About 40 per cent of contributors work in print, a third in a combination of broadcast and online roles, with the balance made up by freelancers (about a fifth) and social influencers (4%). I’m not really sure why the thoughts of social influencers should be part of a journalism survey. But there you go.
Here are Cision’s key findings:
- Journalists are making more data-driven decisions around the content they publish
- Social media is becoming a more challenging and complex partner for publishers
- Facing a lack of resources, journalists are overwhelmed and overworked
- Journalists believe the public’s lack of trust in the media might be on the decline
- PR outreach needs to be more relevant and targeted to stand out
Some thoughts on those takeaways:
1. I’m sure they are. But – and this may come a surprise to some of you – the concept of a journalist getting his/her hands dirty by working through a pile (or dongle) of data isn’t actually a new phenomenon in the newsroom. What IS ground-breaking is the array of tools now at a writer’s disposal compared with the past. If you need to keep up-to-speed on data journalism, you can do worse than to keep tabs on this section within the journalism.co.uk website.
The little I know about financial services comes from my two-year stint working on Money Management magazine back in the Nineties. Compiling from scratch, processing and analysing two comprehensive surveys a month covering anything from investment trusts to mortgage endowments is pretty good data-crunching practice.
Especially when the magazine back then had near-Bible status for 30,000 financial advisers making decisions for clients. Detailed surveys allowed MM journalists to get under the bonnet to compare and understand product charges, a subject which has always been a hot potato in the financial services market place.
2. If social media’s becoming more challenging for publishers, you can bet your bottom dollar that the same experience is going to apply to providers in whichever sphere you happen to be writing about as well. That’s good news for journalists, isn’t it? Challenges can lead to tensions. Tensions to disagreements. Disagreements to poor decision-making and… bingo! Some tasty news stories for a savvy journalist to mop up.
3. Twas ever thus, surely? Journalists have always faced a lack of resources and no correspondent yet has managed to halt the ticking down of a clock to copy deadline time. What proficient journalists learn to do, however, is get organised and become good at multiple-plate spinning. Whether that’s keeping a batch of tricky stories on the go at once, or planning a raft of clever features to meet all requirements.

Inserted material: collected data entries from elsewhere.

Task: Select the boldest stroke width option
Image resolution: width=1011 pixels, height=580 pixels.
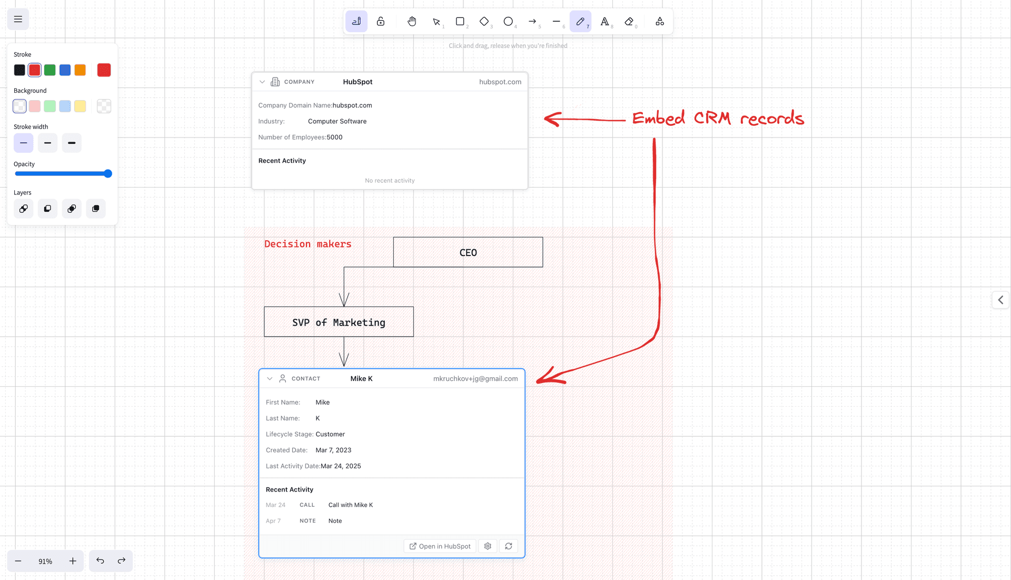Action: (x=72, y=143)

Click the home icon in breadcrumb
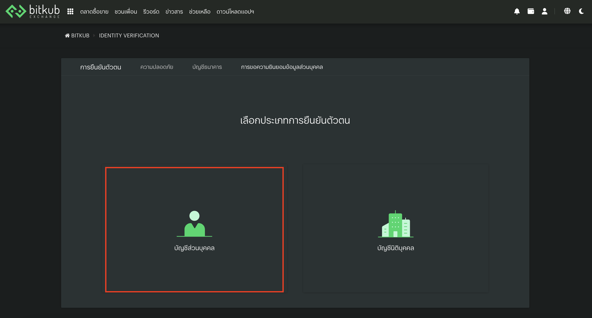(x=67, y=36)
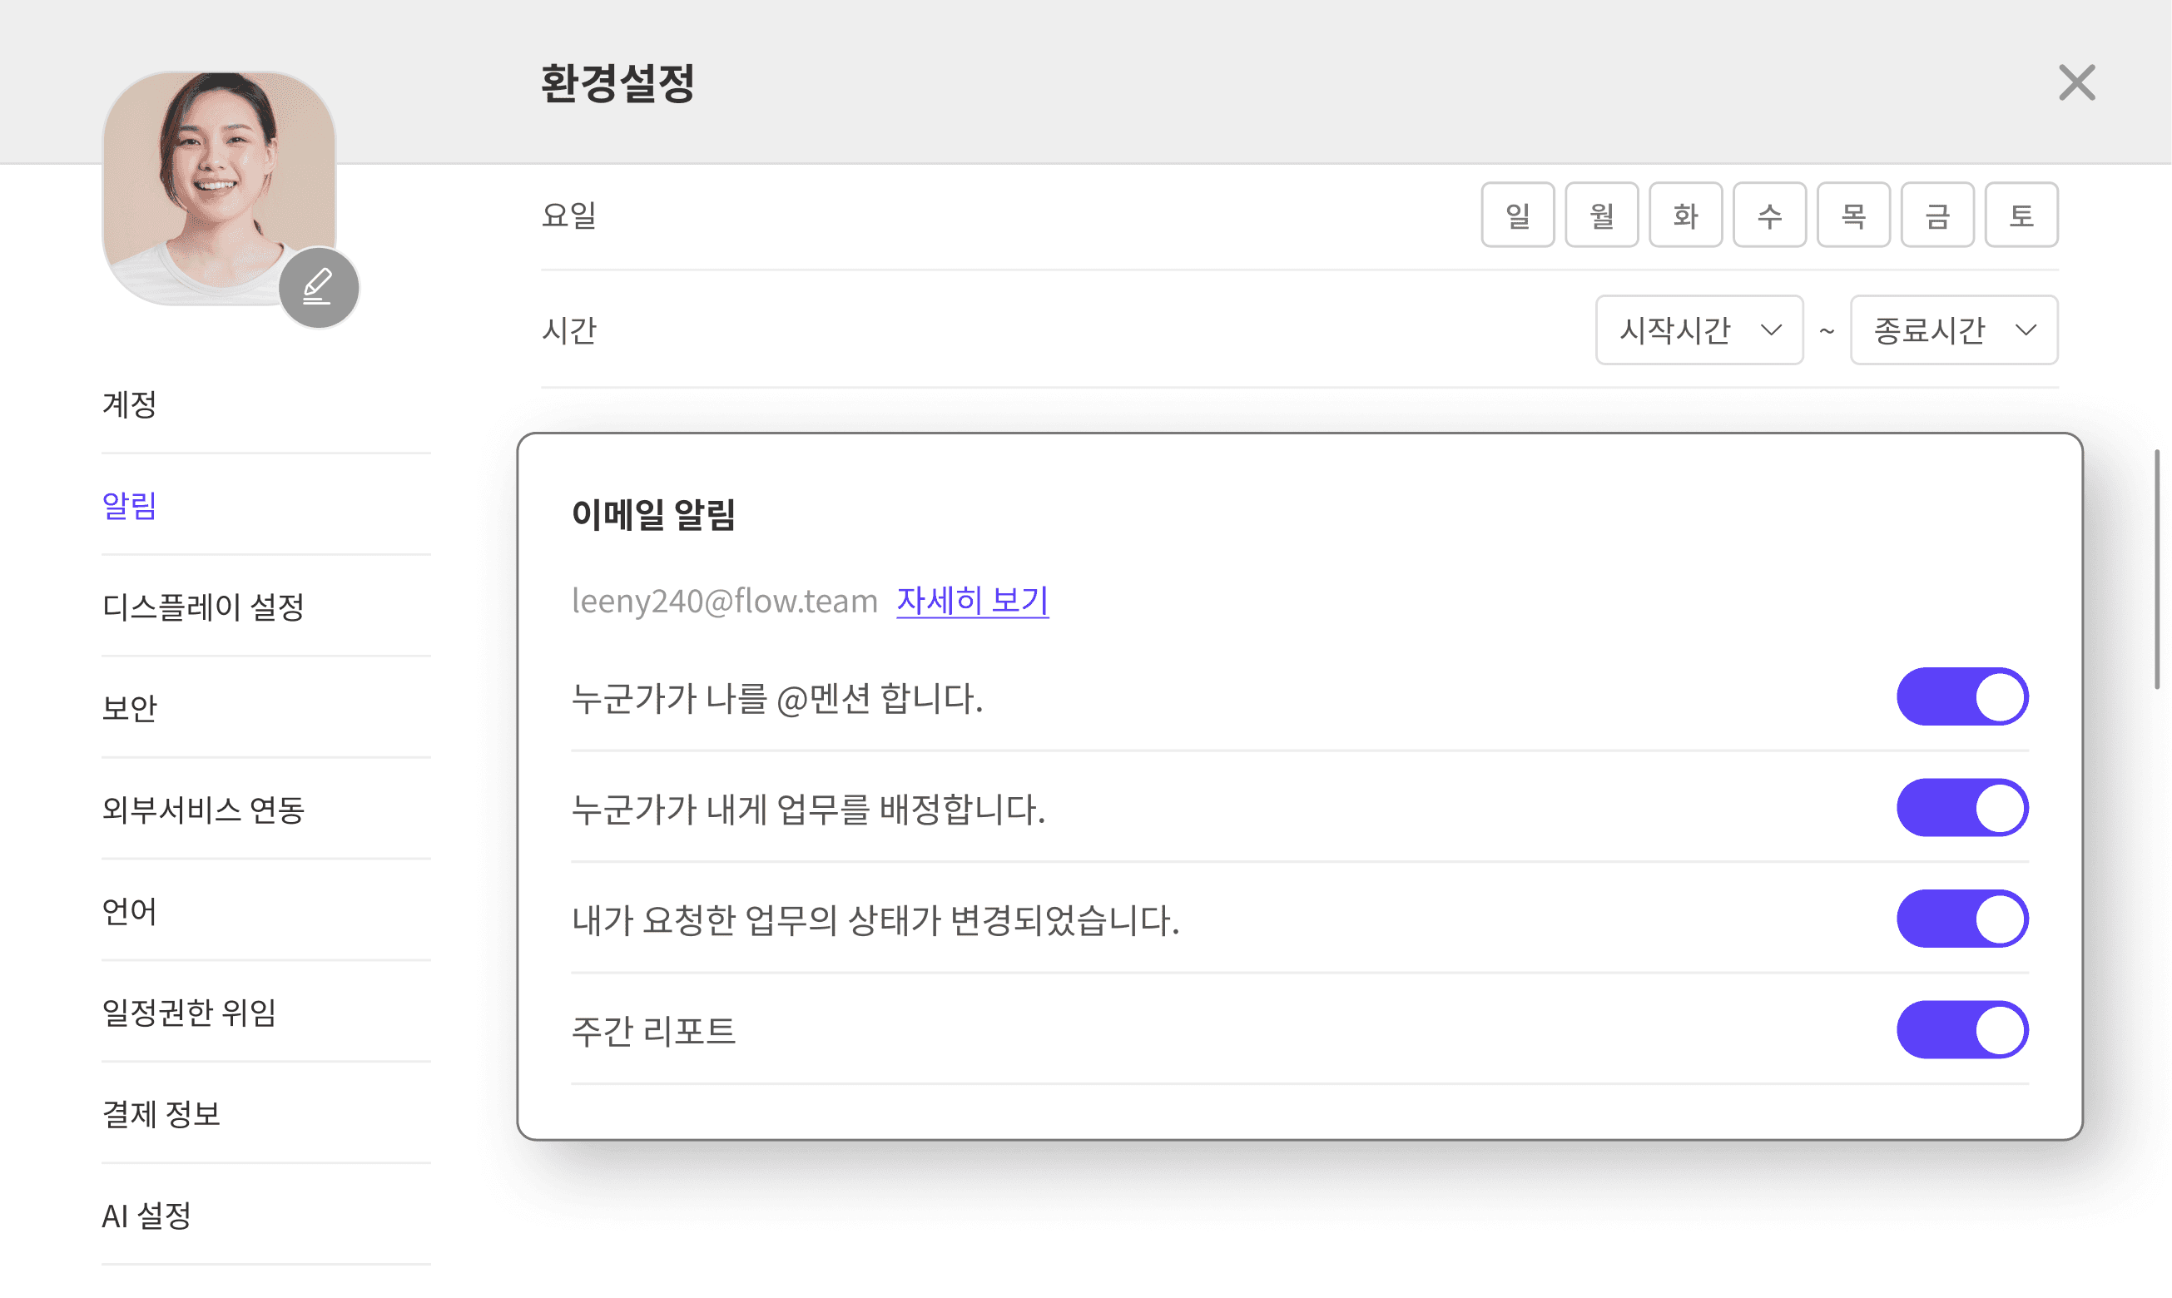
Task: Toggle the 업무 배정 email notification switch
Action: tap(1961, 808)
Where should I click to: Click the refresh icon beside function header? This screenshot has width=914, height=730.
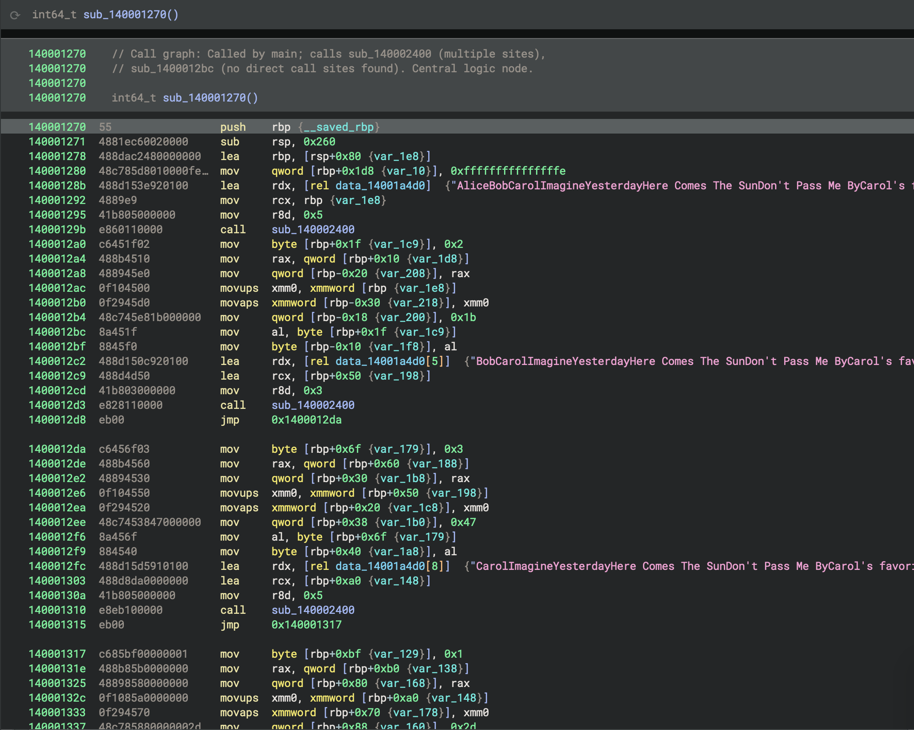(x=15, y=15)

If journalism arms you with anything, it’s the most fantastic set of transferable skills including: time-management; becoming adept at trading (you just happen to deal in information, not kettles), delegation (who else can help with this story and make it even better?); and overcoming obstacles (if X won’t talk to me, where can I find Y?).
4. It would be encouraging to think this is true. The fact is the best way for a journalist to keep his or her audience’s trust as high as possible is to produce top-notch, independent, balanced copy. Facts are potent weapons. Use them and let the fake news merchants go stew.
5. Probably the most depressing finding of the quintet. The irony is that this observation could as easily have been made 30 years ago and no amount of technological innovation or improved communication in the interim seems to have improved matters.
Later this summer, media service Headlinemoney will be releasing its own journalist state of the nation survey focusing purely on the financial press. I’m certain the same moan from journalists will crop up there as well about PRs neither knowing their patch very well, nor doing their homework before making an approach.
The only people not to regard findings like these as depressing are those PRs who do take the time to bone up on journalists’ beats and audiences. They’ve been showing their rivals a clean pair of heels for years.